Eventually, as the government eased restrictions, the Indian Railways arranged for special trains to ferry migrants back home. And while many thousands left for there homes in the coming days, there were also repeated clashes between Union Railway Minister, Piyush Goyal and the Maharashtra government. Goyal had claimed that while the Railways was ready to provide trains, the state government was being unresponsive.
However, it would seem that even with trains available, there was nobody to take them. As The Free Press Journal's Narsi Benwal reported on Wednesday, the state had apparently incurred losses with the trains running empty.
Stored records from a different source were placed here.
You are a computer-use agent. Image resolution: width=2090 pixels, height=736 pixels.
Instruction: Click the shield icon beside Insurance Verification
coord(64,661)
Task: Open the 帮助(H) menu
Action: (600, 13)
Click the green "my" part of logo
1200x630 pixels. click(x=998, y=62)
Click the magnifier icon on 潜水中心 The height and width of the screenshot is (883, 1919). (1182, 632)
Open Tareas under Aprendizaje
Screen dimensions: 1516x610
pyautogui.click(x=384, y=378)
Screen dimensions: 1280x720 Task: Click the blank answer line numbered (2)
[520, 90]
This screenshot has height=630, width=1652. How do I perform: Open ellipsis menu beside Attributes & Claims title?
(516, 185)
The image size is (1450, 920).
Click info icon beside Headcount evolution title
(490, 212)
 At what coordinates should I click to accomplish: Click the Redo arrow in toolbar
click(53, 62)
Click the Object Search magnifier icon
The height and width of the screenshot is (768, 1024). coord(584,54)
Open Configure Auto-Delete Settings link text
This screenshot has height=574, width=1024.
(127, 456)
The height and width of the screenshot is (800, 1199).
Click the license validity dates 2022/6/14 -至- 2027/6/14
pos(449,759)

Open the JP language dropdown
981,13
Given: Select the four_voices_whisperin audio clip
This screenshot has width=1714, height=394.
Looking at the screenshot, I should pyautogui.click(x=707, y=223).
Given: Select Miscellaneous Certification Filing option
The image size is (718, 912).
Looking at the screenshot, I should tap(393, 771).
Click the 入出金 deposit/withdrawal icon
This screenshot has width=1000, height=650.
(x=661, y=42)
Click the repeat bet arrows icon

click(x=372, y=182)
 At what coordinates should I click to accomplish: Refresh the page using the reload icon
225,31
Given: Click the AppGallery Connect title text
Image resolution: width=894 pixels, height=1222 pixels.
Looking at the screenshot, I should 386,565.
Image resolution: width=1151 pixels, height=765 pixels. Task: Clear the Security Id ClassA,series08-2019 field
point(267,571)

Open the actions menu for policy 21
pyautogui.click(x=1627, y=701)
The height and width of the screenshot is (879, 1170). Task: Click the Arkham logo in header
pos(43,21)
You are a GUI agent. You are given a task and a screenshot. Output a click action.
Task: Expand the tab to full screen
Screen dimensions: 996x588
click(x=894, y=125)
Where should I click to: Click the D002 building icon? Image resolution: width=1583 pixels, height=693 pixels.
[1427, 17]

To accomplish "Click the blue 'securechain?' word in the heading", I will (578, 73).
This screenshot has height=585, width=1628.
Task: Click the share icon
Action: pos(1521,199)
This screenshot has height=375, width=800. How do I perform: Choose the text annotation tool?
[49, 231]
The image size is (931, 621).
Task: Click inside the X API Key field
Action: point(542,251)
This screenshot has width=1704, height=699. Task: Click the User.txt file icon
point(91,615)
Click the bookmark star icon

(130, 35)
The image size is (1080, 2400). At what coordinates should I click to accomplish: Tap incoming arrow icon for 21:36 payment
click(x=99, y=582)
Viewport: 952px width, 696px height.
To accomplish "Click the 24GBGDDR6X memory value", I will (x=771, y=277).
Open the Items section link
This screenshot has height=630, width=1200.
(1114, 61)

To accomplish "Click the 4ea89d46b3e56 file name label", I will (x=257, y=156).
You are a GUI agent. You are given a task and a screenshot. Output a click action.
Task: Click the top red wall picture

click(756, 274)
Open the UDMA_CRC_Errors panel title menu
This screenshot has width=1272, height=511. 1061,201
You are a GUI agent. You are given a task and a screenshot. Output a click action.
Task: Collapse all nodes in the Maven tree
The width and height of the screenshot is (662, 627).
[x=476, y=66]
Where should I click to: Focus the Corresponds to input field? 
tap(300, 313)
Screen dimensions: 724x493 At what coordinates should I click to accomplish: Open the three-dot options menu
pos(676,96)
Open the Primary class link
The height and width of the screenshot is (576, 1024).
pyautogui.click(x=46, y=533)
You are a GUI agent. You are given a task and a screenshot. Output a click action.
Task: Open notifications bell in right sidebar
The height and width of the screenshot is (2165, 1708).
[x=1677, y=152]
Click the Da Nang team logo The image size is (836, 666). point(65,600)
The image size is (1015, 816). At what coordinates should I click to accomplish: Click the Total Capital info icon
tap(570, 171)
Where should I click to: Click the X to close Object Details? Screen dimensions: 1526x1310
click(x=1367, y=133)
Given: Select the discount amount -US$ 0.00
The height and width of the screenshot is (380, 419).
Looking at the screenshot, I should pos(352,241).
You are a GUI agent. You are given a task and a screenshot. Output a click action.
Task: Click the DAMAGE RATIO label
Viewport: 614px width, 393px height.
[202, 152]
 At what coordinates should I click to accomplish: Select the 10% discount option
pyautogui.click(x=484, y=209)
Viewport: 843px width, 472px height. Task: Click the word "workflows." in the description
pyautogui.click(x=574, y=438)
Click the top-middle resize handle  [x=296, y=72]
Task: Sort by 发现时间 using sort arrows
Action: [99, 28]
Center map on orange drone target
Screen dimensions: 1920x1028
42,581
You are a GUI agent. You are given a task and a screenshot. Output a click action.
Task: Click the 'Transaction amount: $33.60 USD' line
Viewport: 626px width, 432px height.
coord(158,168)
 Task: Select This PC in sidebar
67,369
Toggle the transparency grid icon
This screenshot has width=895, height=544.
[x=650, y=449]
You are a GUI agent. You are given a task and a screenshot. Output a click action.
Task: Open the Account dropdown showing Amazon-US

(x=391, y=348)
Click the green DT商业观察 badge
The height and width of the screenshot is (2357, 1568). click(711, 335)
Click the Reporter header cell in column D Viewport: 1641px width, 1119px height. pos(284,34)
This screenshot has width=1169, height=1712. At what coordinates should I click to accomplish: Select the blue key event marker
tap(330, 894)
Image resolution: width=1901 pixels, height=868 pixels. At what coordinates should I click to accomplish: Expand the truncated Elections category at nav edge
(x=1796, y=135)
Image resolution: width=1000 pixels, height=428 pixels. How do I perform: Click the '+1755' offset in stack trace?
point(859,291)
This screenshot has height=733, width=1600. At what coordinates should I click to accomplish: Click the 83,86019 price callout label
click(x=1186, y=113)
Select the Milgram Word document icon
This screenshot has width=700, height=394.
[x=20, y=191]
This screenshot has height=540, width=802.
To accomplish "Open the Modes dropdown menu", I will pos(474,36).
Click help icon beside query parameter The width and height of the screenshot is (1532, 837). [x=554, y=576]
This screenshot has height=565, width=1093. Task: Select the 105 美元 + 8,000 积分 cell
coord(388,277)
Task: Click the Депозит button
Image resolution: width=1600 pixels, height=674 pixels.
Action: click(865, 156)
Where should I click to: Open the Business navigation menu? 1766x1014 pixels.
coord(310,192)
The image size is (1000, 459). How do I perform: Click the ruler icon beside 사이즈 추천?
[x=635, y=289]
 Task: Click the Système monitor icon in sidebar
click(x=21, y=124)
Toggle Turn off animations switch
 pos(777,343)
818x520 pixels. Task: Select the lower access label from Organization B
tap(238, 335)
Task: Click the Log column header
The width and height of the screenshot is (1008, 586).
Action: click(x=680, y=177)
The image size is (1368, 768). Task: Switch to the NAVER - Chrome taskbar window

The state government told the Bombay High Court on Wednesday that it had incurred loss of Rs 44 lakh as most of the trains arranged for migrants had gone empty.
In fact, Advocate General Ashutosh Kumbhakoni told the Bombay High Court that people were now returning back to the busy city. "There are no more migrant laborers, who want to go back home. In fact, there is a reverse migration as workers have started coming back to Mumbai," he was quoted as saying.
The bench was hearing a petition filed by a city-based trade union body, Centre of Indian Trade Unions, raising concerns over the plight of migrant workers stranded in Maharashtra amid the pandemic.